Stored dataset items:
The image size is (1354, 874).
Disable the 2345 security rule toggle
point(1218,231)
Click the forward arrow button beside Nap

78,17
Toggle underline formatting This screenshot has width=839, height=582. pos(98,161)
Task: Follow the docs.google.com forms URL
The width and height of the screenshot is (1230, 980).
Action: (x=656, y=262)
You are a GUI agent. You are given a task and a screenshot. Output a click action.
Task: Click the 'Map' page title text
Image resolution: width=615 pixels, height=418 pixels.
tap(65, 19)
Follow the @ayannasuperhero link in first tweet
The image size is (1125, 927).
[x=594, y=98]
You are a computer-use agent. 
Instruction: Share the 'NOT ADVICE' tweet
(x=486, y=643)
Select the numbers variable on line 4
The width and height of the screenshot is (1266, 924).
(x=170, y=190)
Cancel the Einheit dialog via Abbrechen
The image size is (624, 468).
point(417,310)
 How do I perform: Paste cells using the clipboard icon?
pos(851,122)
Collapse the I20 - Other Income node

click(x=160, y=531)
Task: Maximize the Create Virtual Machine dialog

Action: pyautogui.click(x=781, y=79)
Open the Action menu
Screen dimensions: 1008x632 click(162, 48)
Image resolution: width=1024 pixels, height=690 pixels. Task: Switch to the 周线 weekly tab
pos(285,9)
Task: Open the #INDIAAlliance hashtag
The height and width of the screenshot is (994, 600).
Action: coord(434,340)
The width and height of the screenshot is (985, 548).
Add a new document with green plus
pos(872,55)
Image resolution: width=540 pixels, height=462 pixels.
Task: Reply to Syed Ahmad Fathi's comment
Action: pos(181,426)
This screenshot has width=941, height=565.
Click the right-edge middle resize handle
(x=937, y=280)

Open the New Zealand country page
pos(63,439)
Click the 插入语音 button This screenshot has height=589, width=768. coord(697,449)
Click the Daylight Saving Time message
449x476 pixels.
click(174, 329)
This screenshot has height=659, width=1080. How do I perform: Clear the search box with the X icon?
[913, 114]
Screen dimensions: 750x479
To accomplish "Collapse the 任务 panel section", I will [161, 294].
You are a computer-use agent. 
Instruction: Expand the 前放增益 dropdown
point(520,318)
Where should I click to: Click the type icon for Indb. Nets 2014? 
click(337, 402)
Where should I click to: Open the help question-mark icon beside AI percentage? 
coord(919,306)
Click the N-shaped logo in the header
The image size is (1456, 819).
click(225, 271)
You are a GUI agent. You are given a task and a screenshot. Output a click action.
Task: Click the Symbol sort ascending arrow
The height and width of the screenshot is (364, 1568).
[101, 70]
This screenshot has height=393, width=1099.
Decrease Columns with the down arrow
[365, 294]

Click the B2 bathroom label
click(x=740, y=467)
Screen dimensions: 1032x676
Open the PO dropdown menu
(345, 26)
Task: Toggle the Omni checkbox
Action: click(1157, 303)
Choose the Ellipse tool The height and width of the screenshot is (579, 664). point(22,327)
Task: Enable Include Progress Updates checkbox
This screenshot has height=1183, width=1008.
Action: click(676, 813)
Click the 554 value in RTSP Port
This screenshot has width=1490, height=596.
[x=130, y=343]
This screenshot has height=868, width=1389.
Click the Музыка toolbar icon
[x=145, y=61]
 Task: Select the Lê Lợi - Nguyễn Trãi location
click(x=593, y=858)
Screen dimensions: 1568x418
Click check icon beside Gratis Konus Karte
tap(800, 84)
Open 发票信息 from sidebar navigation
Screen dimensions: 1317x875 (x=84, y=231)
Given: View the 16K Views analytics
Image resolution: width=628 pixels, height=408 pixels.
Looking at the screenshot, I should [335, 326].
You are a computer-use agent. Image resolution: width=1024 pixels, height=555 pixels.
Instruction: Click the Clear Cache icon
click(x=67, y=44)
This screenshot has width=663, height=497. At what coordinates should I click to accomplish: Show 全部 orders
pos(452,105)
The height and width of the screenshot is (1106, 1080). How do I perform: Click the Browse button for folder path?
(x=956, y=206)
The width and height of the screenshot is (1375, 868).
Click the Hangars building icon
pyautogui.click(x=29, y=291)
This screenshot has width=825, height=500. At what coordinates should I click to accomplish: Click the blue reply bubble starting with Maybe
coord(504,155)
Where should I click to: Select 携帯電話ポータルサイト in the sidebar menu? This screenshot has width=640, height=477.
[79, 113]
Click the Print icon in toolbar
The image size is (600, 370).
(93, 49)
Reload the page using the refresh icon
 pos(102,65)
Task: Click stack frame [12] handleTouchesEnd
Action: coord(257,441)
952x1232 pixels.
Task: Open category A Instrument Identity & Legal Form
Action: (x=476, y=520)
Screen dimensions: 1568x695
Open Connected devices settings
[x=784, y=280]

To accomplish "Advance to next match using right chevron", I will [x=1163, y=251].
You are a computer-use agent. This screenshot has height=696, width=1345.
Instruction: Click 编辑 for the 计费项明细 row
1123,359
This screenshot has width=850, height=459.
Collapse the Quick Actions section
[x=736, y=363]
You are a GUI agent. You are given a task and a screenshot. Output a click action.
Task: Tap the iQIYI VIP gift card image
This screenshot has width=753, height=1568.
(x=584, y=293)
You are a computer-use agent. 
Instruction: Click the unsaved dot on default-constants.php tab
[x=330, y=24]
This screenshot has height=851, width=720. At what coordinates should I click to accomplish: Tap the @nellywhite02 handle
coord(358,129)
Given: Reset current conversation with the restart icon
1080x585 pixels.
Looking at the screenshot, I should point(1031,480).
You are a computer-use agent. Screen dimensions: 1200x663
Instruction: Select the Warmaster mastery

■ **TASK PROMPT**
The first line of the records and every line down to the line with "Task: Click the 'Map' page title text" must be quoted exactly; leave out all else.

■ **WRITTEN SOLUTION**
The image size is (1354, 874).
Disable the 2345 security rule toggle
point(1218,231)
Click the forward arrow button beside Nap

78,17
Toggle underline formatting This screenshot has width=839, height=582. pos(98,161)
Task: Follow the docs.google.com forms URL
The width and height of the screenshot is (1230, 980).
Action: (x=656, y=262)
You are a GUI agent. You are given a task and a screenshot. Output a click action.
Task: Click the 'Map' page title text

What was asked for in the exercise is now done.